The ‘not in my contract’ curse

While doctors, nurses, cleaners, catering staff and porters were constantly on the move, imagine what could happen if a ‘plus one’ was added on to the contracts of the significant number of office and administration staff in UHL. 

One simple addition to every person’s to-do list would surely support better efficiency and morale? Simple things like checking one area each once a day to see if people on their own have access to a phone charger. 

It’s not rocket science – it’s leveraging existing resources to bring some basic level of compassion back into healthcare.

Finally, communication in UHL appears to be a complex calamity. While patients are asked the same questions over and over again, answers to their questions are as rare as the disposable cups that you would expect to find beside water fountains in a hospital. 

Departments seem incapable of talking to each other and the only unhelpful staff we encountered were those behind administrative hatches, who threw out the standard line ‘I can’t help you with that’ like infuriating confetti. 

A senior clinician, frustrated by our father’s experience, suggested that we post about it on social media as ‘public bad press’ may lead to movement. And they were right.
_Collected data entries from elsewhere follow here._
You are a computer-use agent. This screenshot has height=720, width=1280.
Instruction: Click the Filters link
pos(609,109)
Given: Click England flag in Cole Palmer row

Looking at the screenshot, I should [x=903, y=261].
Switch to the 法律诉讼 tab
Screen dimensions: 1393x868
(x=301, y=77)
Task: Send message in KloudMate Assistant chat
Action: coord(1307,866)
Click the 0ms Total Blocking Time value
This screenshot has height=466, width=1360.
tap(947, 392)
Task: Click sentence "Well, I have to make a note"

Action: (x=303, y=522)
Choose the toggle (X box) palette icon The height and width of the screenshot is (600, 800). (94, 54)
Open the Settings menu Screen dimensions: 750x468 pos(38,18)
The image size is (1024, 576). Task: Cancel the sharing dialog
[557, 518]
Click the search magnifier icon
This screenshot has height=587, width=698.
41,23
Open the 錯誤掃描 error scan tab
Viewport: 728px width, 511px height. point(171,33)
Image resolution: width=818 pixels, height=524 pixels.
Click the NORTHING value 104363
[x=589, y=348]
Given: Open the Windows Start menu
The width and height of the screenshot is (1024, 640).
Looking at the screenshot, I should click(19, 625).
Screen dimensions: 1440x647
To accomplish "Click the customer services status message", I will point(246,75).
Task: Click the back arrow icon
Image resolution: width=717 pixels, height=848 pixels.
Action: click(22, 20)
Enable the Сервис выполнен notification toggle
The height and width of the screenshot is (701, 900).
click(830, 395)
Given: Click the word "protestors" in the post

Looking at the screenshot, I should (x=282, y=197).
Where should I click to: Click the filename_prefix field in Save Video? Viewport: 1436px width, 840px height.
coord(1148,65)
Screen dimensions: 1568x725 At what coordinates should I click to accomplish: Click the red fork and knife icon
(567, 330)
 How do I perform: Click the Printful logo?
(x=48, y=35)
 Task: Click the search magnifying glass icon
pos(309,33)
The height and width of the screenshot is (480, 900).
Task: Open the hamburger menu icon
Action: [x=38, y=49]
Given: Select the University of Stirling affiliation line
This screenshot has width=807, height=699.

Ten minutes after posting on Twitter, a public response was made apologising for the (then) 45-hour wait. 

Read MoreDoctors say Government's waiting list plan doesn't tackle cause of delays 

A private message was then received from the hospital’s Twitter account, asking for a contact phone number for follow up. We provided a number – nobody from UHL ever called or followed up.

UHL is staffed by amazingly dedicated people and blighted by systems failure. We wrote this article to give a voice to the many older and vulnerable people we met on trolleys, and to the staff who can’t openly challenge the HSE machine. 

The irony is that the people who are part of that machine – the layers of senior managers and ball-passing decision-makers – don’t seem to realise that one day they may find themselves on a trolley in UHL. They will then learn that this really is no country for old men.